**Aim of the exercise**. Output all entries precisely and leave out the pictures.
________________________
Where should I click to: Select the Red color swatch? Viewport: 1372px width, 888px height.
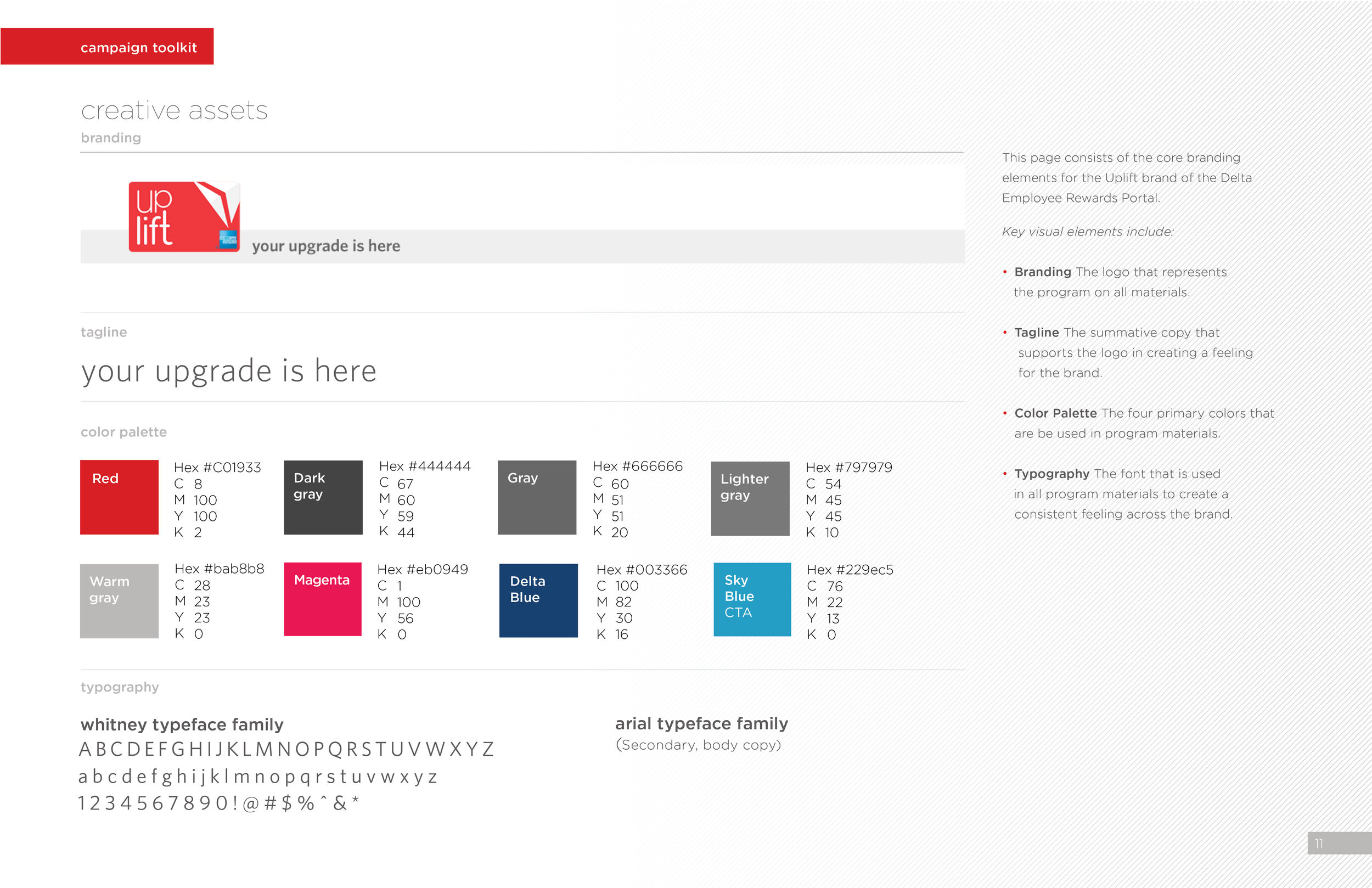click(x=119, y=497)
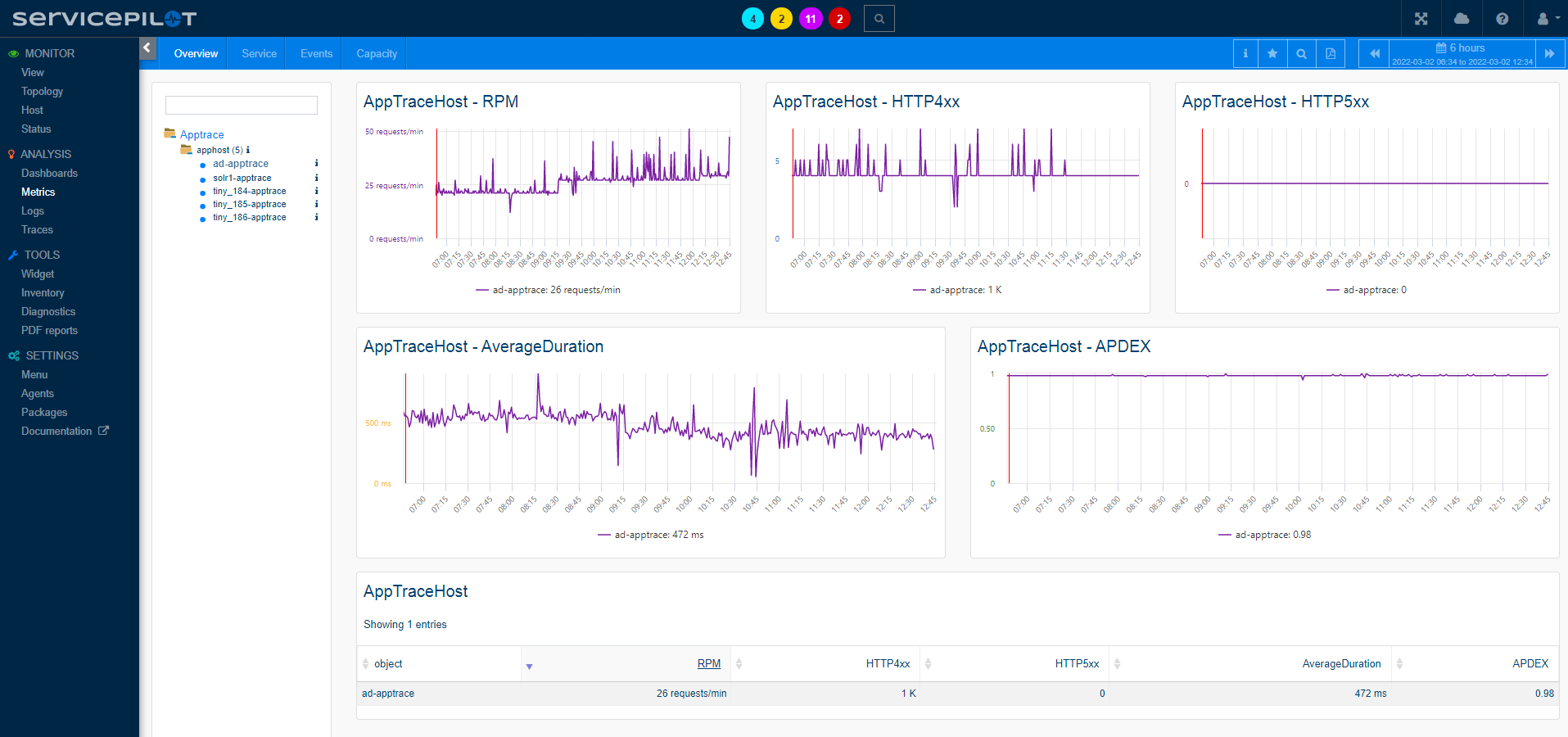Viewport: 1568px width, 737px height.
Task: Click the magnifier icon in the dashboard toolbar
Action: click(1301, 53)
________________________
**Solution to this problem**.
Where should I click to: Select the Red color swatch? Viewport: 1372px width, 888px height.
click(x=119, y=497)
Viewport: 1568px width, 737px height.
Task: Click the magnifier icon in the dashboard toolbar
Action: click(1301, 53)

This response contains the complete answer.